[Extracted data entries]
-------
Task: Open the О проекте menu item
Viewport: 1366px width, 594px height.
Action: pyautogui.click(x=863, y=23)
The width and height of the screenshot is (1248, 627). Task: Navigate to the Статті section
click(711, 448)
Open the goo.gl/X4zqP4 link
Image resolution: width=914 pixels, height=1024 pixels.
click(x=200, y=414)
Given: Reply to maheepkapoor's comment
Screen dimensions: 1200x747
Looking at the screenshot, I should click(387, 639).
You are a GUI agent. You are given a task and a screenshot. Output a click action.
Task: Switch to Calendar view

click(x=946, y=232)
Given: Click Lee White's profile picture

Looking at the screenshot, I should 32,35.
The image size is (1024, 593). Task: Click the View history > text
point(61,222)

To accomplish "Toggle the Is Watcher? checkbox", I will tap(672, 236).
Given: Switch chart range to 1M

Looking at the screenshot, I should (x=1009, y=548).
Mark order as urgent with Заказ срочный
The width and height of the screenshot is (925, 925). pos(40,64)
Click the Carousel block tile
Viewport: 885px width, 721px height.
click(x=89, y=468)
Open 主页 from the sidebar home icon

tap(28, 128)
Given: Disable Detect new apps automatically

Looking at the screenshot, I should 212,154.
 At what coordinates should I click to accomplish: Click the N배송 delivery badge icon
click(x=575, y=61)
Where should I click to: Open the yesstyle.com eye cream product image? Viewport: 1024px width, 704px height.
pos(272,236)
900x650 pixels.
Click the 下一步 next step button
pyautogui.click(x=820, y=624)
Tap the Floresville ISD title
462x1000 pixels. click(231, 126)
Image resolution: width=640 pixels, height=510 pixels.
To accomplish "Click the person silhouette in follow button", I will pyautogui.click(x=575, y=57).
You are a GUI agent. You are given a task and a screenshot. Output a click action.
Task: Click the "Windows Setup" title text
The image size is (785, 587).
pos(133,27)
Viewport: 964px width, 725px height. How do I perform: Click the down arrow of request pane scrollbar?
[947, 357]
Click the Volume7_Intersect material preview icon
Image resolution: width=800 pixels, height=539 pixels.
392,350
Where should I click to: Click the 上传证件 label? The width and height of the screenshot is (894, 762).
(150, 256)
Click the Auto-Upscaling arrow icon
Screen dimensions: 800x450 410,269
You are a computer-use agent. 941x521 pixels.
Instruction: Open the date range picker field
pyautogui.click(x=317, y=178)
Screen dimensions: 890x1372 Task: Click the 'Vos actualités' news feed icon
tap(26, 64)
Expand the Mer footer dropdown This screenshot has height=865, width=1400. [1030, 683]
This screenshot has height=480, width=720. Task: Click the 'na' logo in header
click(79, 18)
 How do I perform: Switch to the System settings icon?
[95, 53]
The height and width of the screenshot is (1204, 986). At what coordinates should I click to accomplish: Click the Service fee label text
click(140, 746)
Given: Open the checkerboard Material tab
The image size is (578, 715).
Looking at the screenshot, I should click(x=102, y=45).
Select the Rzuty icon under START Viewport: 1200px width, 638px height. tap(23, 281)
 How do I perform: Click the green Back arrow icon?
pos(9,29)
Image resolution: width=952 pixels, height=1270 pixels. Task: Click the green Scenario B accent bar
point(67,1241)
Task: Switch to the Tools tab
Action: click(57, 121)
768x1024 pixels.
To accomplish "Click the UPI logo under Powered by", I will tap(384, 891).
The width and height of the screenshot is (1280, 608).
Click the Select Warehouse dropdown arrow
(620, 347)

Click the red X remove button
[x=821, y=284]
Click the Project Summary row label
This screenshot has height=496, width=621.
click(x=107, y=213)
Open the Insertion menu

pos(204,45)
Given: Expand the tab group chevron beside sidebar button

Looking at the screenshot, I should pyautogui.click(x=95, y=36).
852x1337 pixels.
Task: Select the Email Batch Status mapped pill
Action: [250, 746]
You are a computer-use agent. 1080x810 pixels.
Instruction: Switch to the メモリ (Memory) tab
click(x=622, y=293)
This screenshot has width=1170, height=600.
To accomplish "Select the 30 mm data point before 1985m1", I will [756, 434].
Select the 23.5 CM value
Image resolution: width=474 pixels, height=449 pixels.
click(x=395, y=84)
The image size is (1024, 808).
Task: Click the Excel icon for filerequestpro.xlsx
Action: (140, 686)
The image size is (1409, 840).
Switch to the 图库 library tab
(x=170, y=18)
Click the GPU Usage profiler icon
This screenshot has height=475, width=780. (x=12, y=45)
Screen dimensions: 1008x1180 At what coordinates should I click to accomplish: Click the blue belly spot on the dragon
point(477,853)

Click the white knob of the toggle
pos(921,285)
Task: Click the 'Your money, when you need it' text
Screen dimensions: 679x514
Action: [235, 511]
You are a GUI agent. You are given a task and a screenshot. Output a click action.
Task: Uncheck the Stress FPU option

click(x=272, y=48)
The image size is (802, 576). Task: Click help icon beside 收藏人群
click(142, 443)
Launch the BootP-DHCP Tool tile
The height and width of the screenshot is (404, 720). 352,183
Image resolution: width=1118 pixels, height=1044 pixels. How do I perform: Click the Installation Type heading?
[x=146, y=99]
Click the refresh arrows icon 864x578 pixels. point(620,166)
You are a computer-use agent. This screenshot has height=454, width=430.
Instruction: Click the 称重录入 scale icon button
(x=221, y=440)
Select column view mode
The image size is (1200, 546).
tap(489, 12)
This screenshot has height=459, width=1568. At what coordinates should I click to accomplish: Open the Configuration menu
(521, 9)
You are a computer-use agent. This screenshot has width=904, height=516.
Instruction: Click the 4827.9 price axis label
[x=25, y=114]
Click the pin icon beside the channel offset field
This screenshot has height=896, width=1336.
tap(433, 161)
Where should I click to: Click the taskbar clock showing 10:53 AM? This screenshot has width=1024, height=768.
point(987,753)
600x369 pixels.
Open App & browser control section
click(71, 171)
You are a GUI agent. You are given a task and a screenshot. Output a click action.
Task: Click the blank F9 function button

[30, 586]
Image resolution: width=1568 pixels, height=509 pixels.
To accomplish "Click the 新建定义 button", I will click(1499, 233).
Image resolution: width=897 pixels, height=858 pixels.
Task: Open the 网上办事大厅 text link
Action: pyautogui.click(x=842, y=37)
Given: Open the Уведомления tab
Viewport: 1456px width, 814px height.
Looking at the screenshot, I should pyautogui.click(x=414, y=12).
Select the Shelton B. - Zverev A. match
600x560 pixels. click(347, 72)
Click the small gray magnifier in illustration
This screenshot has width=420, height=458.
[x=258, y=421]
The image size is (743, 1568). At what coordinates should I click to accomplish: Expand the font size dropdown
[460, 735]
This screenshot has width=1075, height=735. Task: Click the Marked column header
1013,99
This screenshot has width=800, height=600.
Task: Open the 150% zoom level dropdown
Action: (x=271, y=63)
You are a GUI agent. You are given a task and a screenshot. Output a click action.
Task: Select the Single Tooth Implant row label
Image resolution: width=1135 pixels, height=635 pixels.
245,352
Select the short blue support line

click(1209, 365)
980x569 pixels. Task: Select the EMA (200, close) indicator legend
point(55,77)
-------
Copy every line of the data above in which the string "under" appears.

Select the Rzuty icon under START Viewport: 1200px width, 638px height. tap(23, 281)
To accomplish "Click the UPI logo under Powered by", I will tap(384, 891).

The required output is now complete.